According to [CFI founder Paul] Kurtz, there were two areas of conflict. First, he says, [new CFI CEO Ron] Lindsay changed the work culture. Whereas Mr. Kurtz had managed “in the spirit of a think tank,” Mr. Lindsay brought his legal background to bear.

“I am used to the academic life, where we don’t impose rules on employees,” Mr. Kurtz said, sitting in his living room. But Mr. Lindsay, he said, “set up a command system, said these are the rules and laws, and anyone who deviates from that will be investigated.”

Employees were interrogated for minor infractions, Mr. Kurtz said, and several were let go. “That is like Stalinism or the Inquisition,” Mr. Kurtz said.

By phone and by e-mail, Mr. Lindsay said that the “investigations” were due-process inquiries into complaints, and that he had not fired anyone for questioning his authority. He said that four employees were laid off for economic reasons, one resigned, and one freelance employee did not have his contract renewed. Only the center’s spokesman, Nathan Bupp, who left last week, may have been fired; Mr. Lindsay, in an e-mail, would only say, “This was not a layoff.”

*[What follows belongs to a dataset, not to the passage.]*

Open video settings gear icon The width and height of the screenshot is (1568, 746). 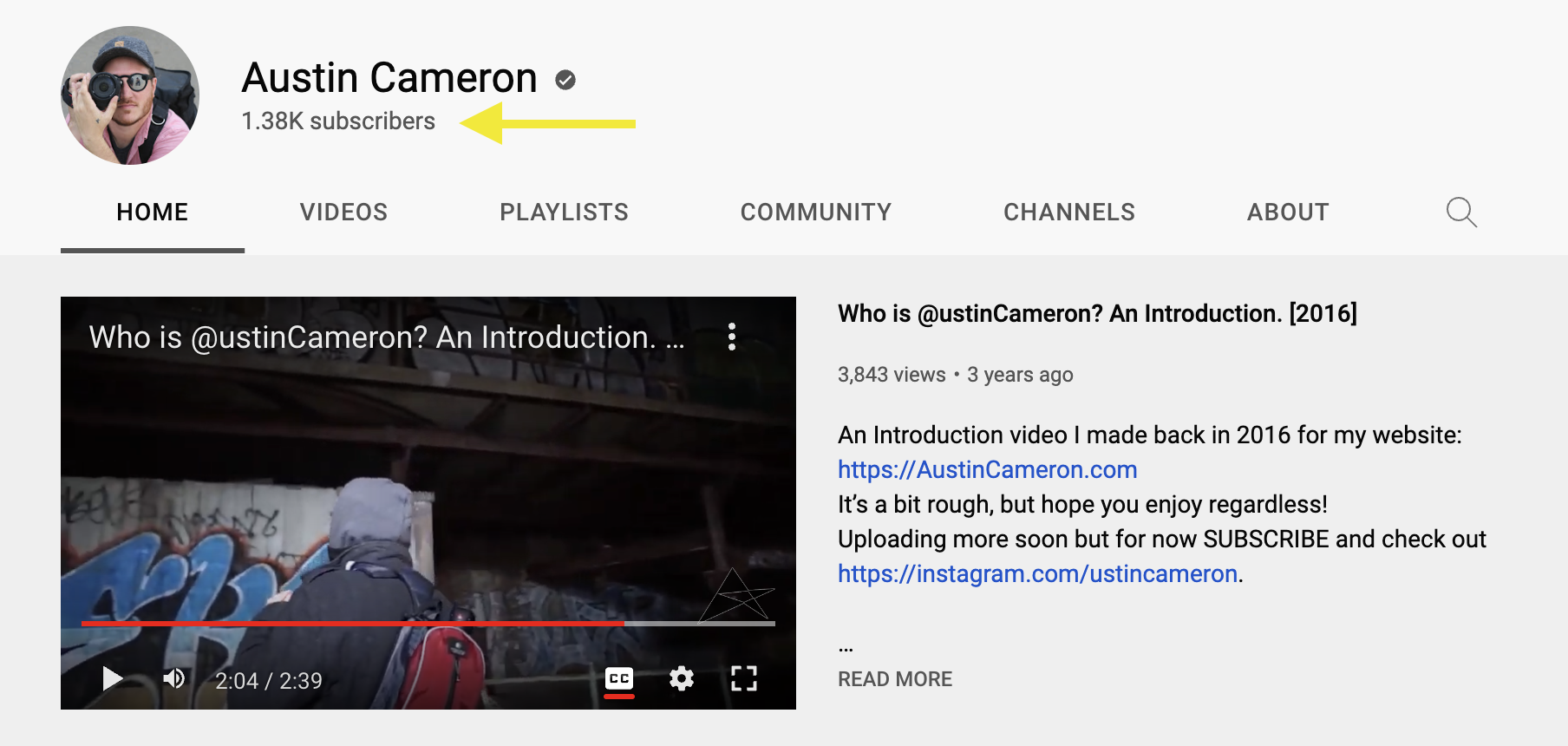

More generally, he said that Mr. Kurtz, after 30 years of leadership, simply found it too difficult to cede responsibility; in particular, Mr. Lindsay mentioned fund-raising, saying that Mr. Kurtz was reluctant to introduce him to donors he had known for years. [emphasis added]

Yes, Kurtz won’t shut up, and that’s damaging the organization, but Lindsay holds as much responsibility for feeding these sharks with lines that fit the narrative of a growing “rift.”

While there are many unrelated reasons that I have chosen to severely limit my involvement with the Centre for Inquiry Vancouver (which I will not get into here), this “rift” reflects horribly across all CFI, even though CFI Canada is a separate legal entity (although Lindsay does sit on the board of CFI Canada and CFI Transnational still provides the majority of the funding to CFI Canada).

While CFI Canada arrogantly bills itself as “Canada’s premiere venue for humanists, skeptics and freethinkers,” it is worth remembering that there are numerous other freethought organizations that are uniquely Canadian and others that are significantly older than CFI Canada.

It’s great to get into the New York Times, but not all news is good news.